The mission also reported that the large subsidies to the electricity sector, because of the higher oil prices of oil, worsened the fiscal results of the program that had been agreed upon with the Dominican authorities.

Alejandro Santos, the chief of mission, said nevertheless that despite higher prices for basic products, the macro-economic situation continues to be favorable, and although economic growth has been lower than expected, the real GDP expanded 4.3% in the first quarter of 2011. He said that the Central Bank increased its policy rate by 275 basis points since the last quarter of 2010, going from 4% to 6.75%, and the tighter stance is consistent with the economy operating at potential and needed to contain spillover effects on inflation from the higher food and fuel prices.

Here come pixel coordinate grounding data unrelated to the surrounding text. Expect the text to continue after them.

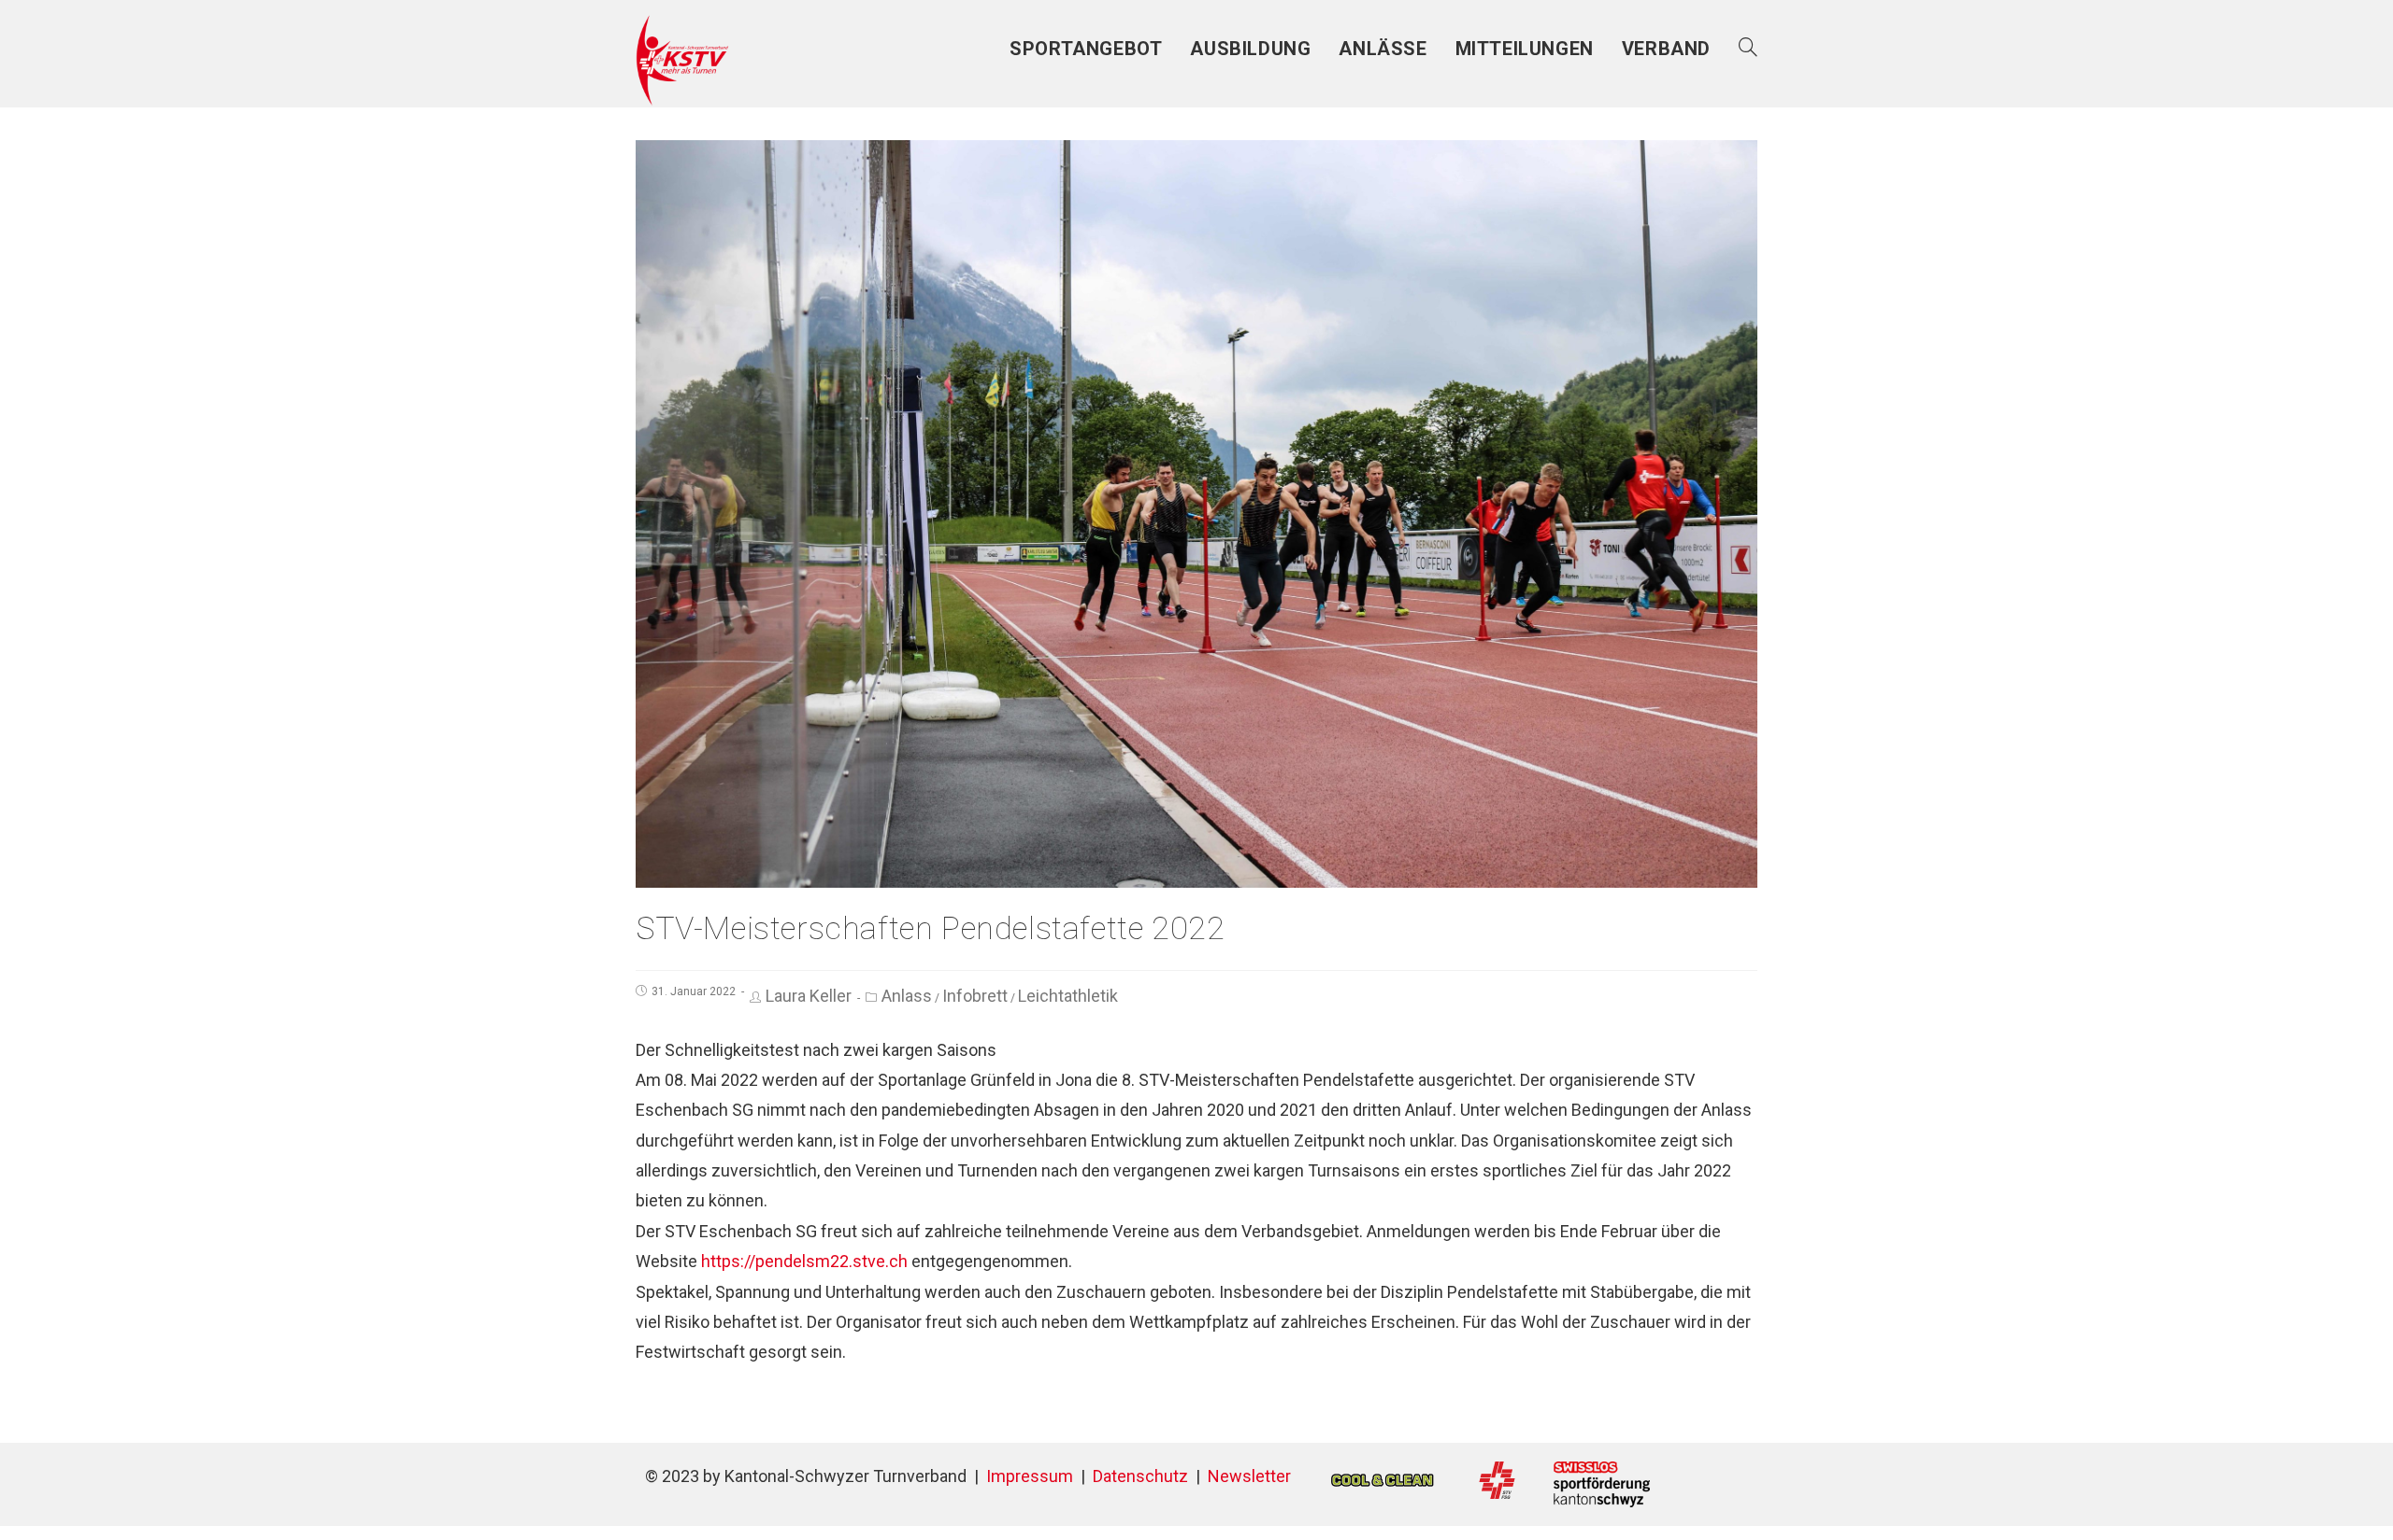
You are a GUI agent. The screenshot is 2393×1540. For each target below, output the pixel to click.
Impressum (1029, 1476)
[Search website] (1748, 48)
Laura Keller (809, 995)
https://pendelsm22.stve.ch (804, 1261)
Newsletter (1249, 1476)
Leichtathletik (1068, 995)
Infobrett (975, 995)
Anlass (906, 995)
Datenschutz (1140, 1476)
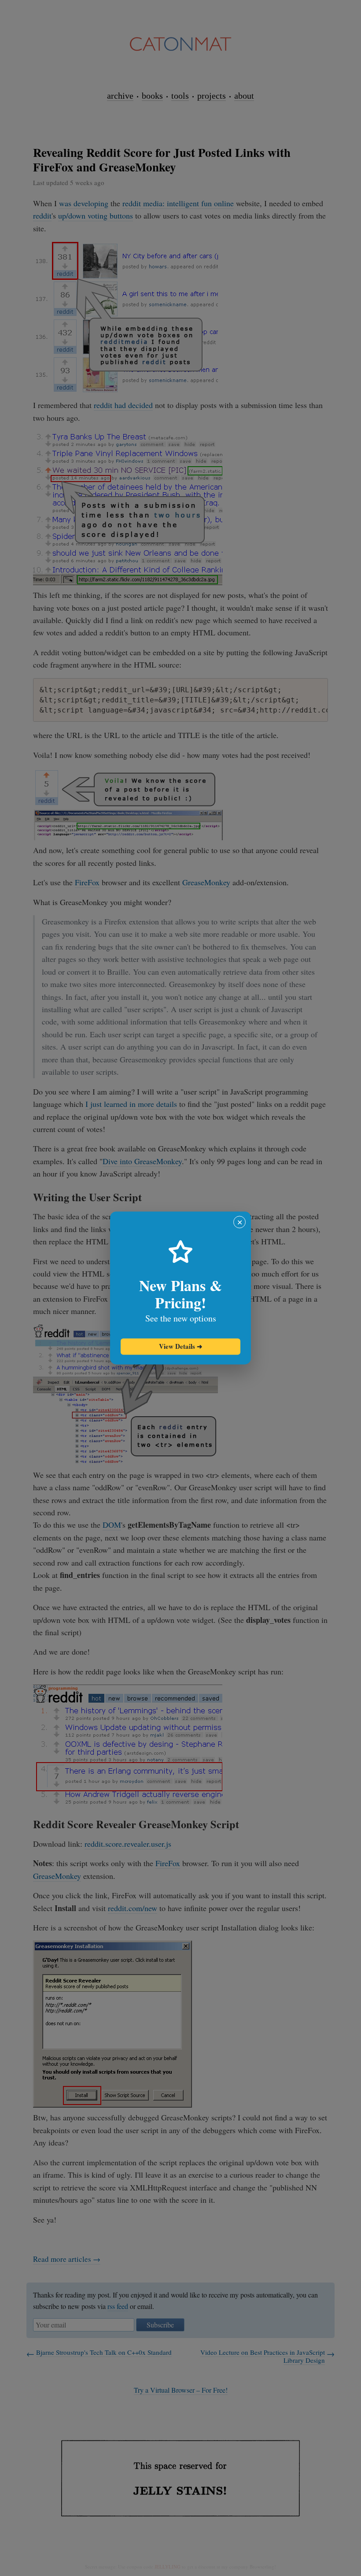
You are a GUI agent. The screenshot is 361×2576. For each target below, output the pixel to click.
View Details (181, 1346)
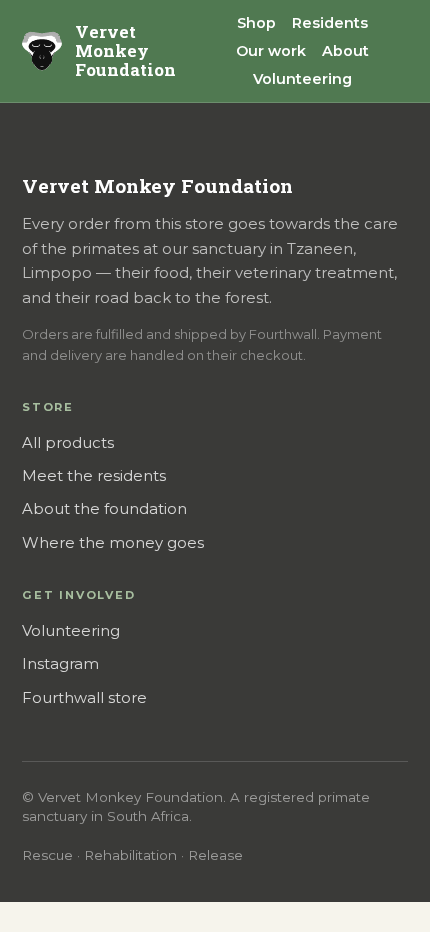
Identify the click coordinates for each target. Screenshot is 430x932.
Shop (256, 23)
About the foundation (104, 509)
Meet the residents (94, 476)
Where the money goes (113, 543)
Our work (271, 51)
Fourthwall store (84, 698)
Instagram (60, 664)
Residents (330, 23)
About (345, 51)
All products (68, 443)
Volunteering (302, 79)
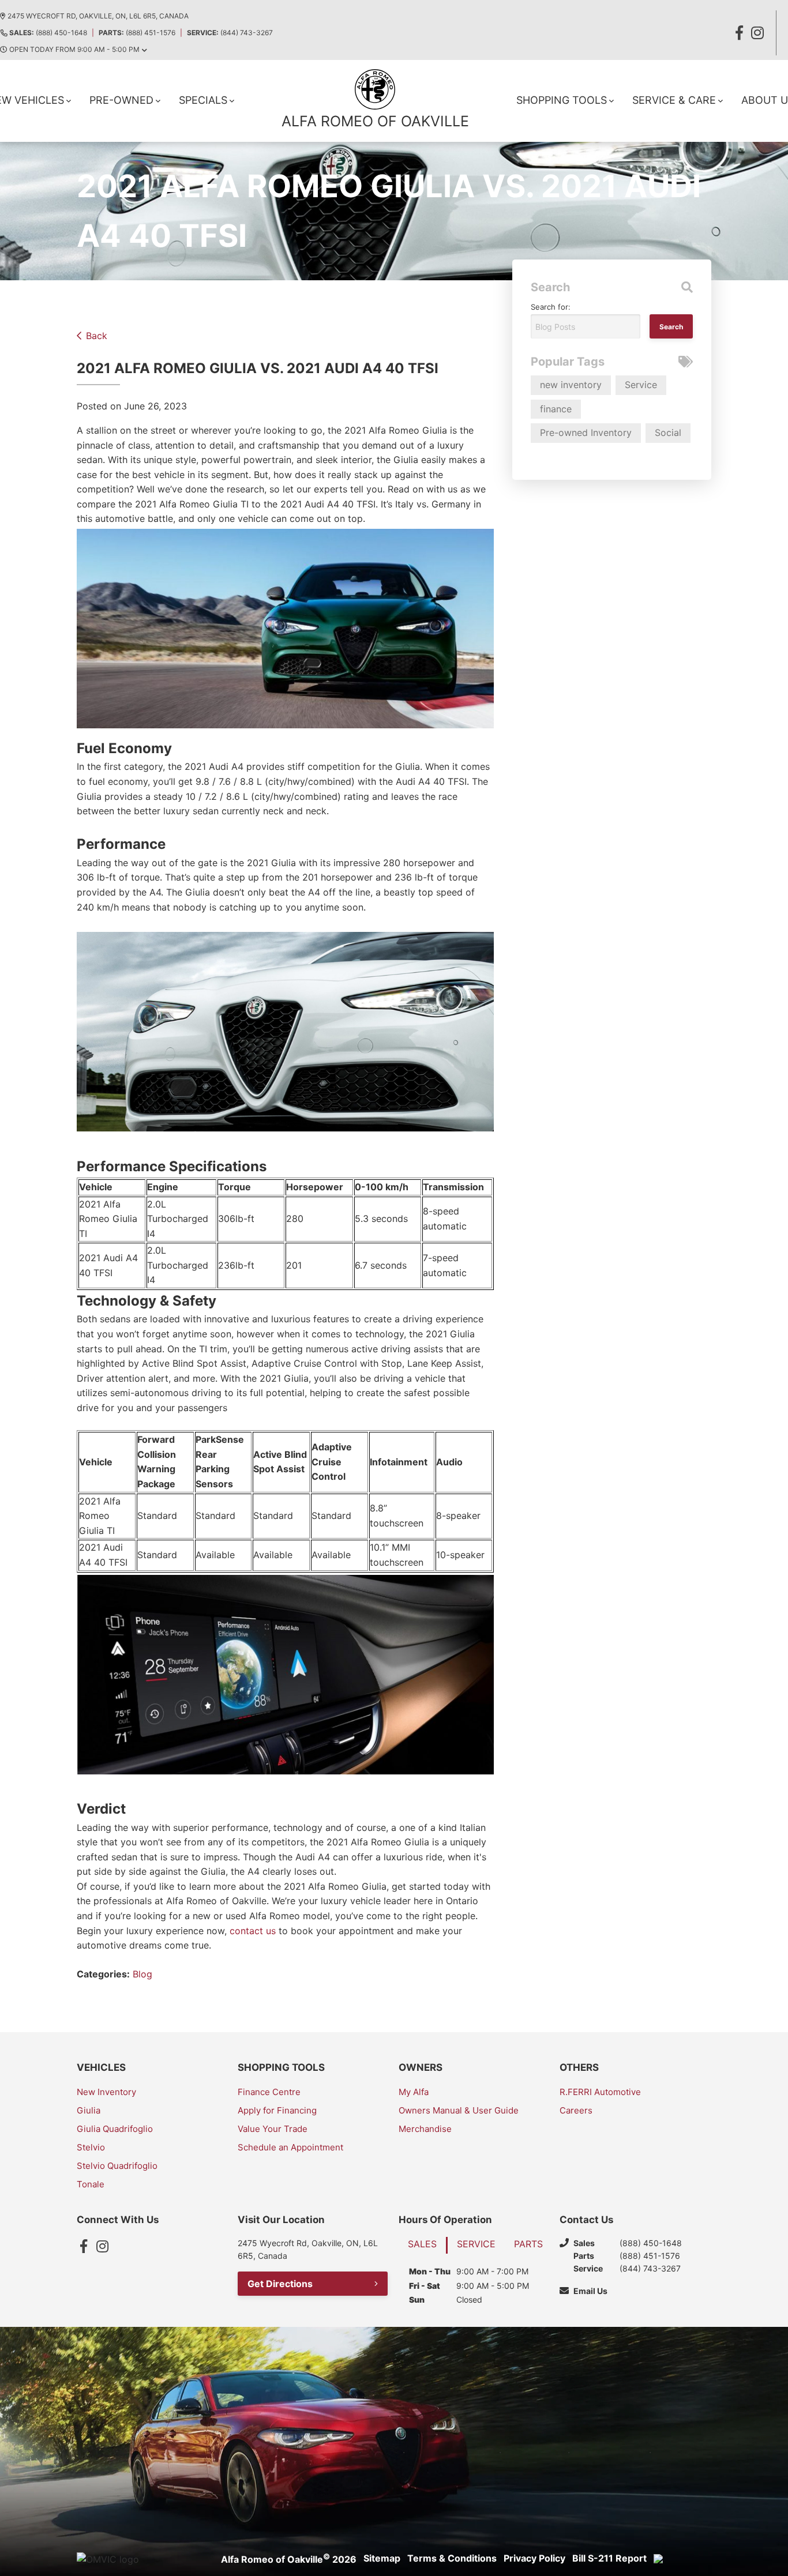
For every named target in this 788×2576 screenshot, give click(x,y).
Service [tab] (476, 2244)
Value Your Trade (272, 2128)
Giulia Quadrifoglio (115, 2128)
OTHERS (579, 2067)
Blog (142, 1974)
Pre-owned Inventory (586, 432)
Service (641, 384)
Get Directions (280, 2283)
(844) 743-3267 (230, 32)
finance (556, 409)
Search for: (551, 306)
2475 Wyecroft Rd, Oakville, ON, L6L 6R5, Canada (98, 16)
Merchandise (425, 2128)
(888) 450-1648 (48, 32)
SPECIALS (203, 100)
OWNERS (420, 2067)
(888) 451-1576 (137, 32)
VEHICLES (101, 2067)
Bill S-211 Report (609, 2558)
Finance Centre (269, 2091)
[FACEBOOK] (739, 33)
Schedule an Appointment (290, 2147)
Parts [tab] (528, 2244)
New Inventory (106, 2091)
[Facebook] (84, 2246)
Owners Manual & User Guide (459, 2110)
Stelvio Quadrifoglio (117, 2165)
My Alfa (414, 2091)
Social (668, 432)
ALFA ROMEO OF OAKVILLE (375, 121)
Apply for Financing (277, 2110)
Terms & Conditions (452, 2558)
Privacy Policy (534, 2558)
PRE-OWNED (121, 100)
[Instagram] (102, 2246)
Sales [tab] (422, 2244)
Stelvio (91, 2147)
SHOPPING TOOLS (561, 100)
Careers (576, 2110)
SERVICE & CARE (674, 100)
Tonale (90, 2184)
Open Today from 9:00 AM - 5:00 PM (74, 49)
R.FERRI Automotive (600, 2091)
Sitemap (381, 2558)
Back (96, 335)
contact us (254, 1930)
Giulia (88, 2110)
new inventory (571, 384)
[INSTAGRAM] (757, 33)
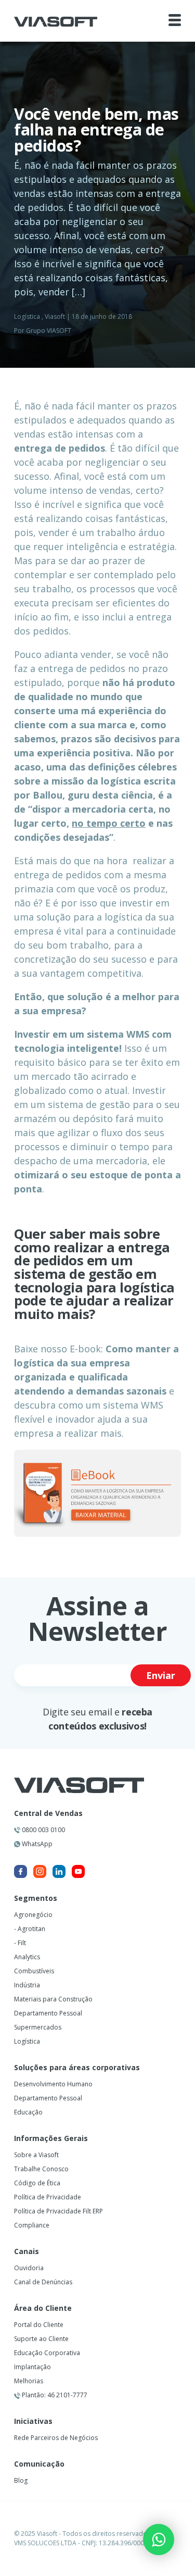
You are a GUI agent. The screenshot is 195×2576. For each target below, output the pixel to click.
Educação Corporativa (47, 2352)
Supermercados (37, 2027)
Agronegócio (33, 1914)
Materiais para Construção (53, 1999)
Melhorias (28, 2380)
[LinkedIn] (59, 1871)
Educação (28, 2112)
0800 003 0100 (42, 1829)
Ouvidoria (29, 2267)
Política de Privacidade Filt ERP (58, 2211)
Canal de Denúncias (43, 2282)
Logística (27, 316)
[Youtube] (78, 1871)
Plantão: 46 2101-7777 (53, 2395)
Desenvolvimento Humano (53, 2084)
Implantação (32, 2366)
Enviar (160, 1675)
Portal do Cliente (38, 2324)
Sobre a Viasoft (36, 2154)
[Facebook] (20, 1871)
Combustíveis (34, 1971)
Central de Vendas (48, 1813)
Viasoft (55, 316)
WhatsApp (36, 1843)
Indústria (27, 1985)
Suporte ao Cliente (41, 2338)
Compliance (31, 2225)
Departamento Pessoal (48, 2013)
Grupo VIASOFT (48, 330)
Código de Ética (37, 2183)
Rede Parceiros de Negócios (56, 2437)
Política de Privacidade (47, 2197)
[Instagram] (39, 1871)
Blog (21, 2480)
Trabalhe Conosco (41, 2168)
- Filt (20, 1942)
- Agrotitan (29, 1928)
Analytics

He said that several performance criteria for end-December 2010 and end-March 2011 were not met - especially those related to the electricity sector, where larger subsidies deteriorated fiscal performance. But most structural measures have been implemented, some with a delay.

He indicated on the other hand that the increase in oil prices has led to significantly larger-than-planned electricity subsidies for 2011, but the authorities have reacted by adjusting electricity tariffs by 8 percent effective in June 2011 and, cutting non-social spending by 12 percent since April 2011. In addition, he mentioned the tax measures sent to Congress aimed at reversing the declining trend in tax collections, and that the government has reiterated its commitment to the objectives and policies of its economic program, which foresees a hardening of the policies for this year.

The IMF expects economic growth to be between 5% and 5.5% and the inflation rate between 6% and 7%, while the fiscal policy heads to a public sector deficit of 3% of GDP, which was foreseen in the 2011 Budget.

In the press release, Santos says that the discussions have been productive and they agreed on essential measures to ensure that the government program goes forward.